--- BEGIN MATERIAL SHOWN ---

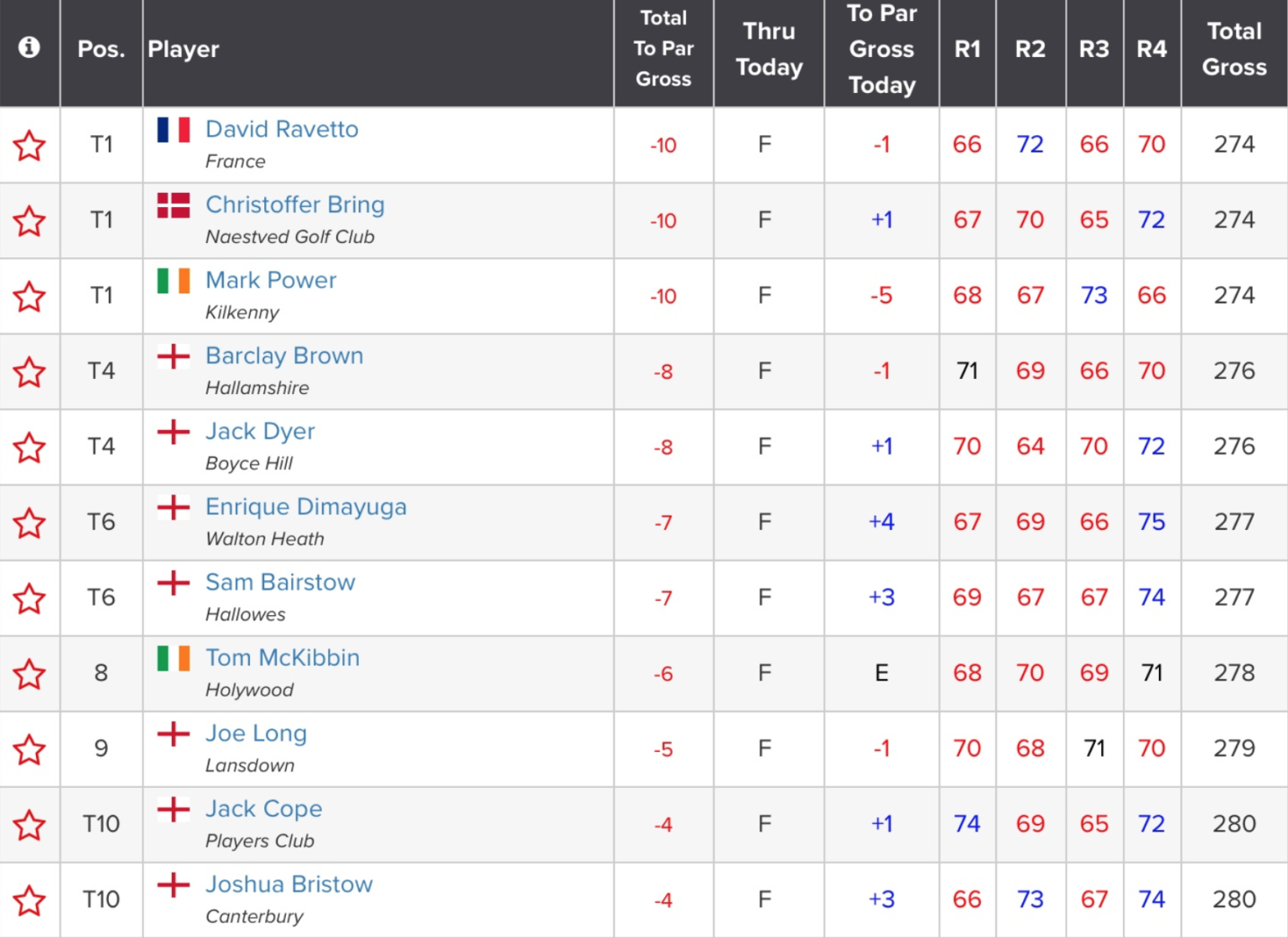Screen dimensions: 1288x938
Task: Toggle the favorite star for David Ravetto
Action: pos(30,145)
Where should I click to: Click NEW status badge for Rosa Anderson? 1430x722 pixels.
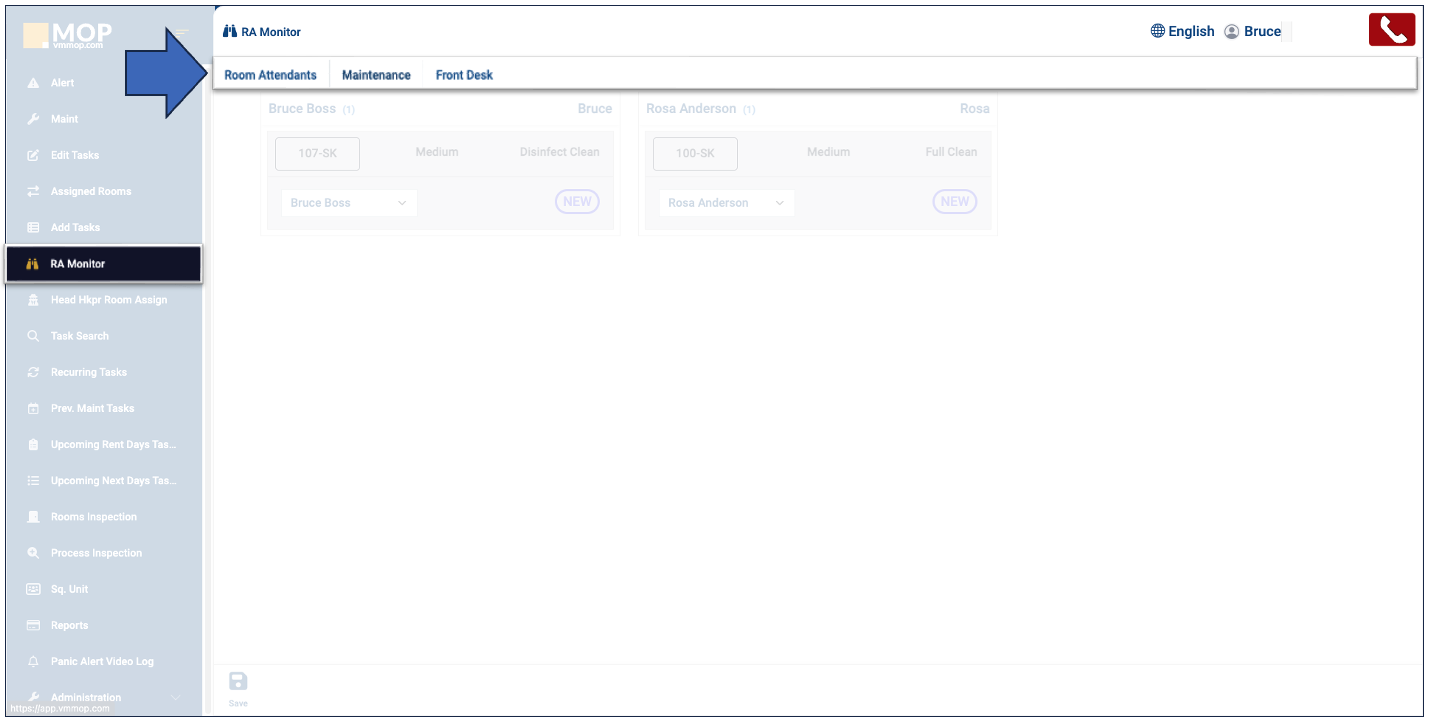click(x=954, y=202)
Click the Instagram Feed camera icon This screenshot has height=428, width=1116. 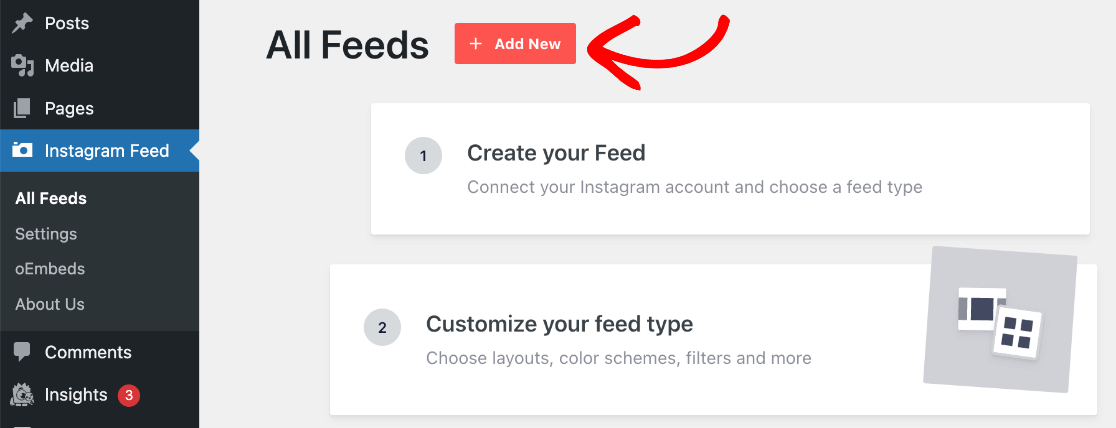click(22, 151)
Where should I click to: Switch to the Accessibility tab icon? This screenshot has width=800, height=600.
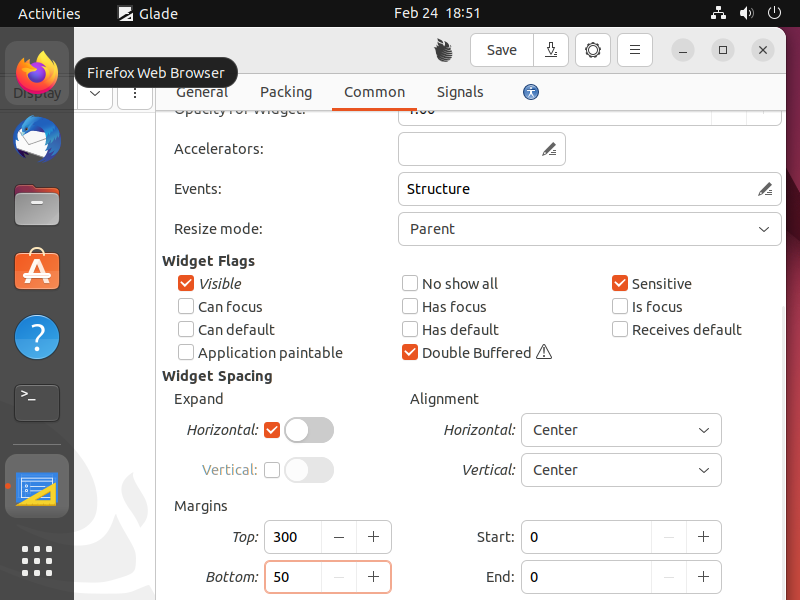[531, 92]
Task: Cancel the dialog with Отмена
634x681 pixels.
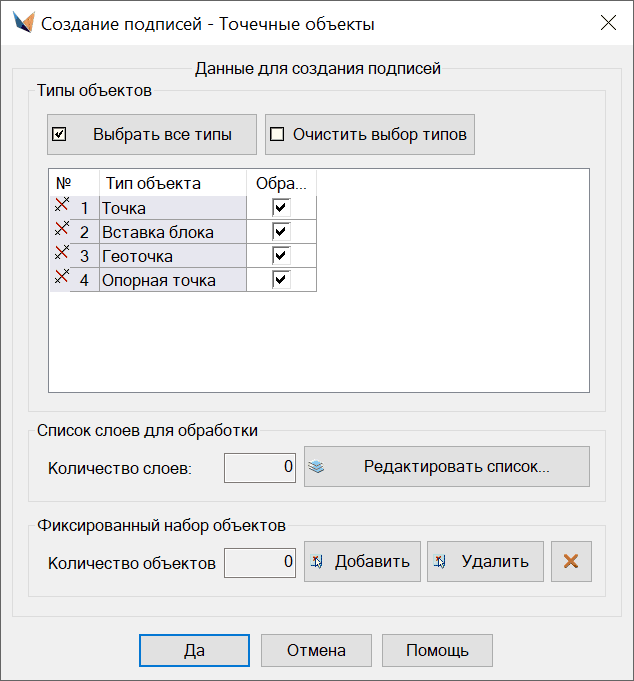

--- END MATERIAL SHOWN ---

GIVEN INSTRUCTION: Please count the lines of the items that contain the string "Where", and reply with only that number.

RESPONSE BELOW: 2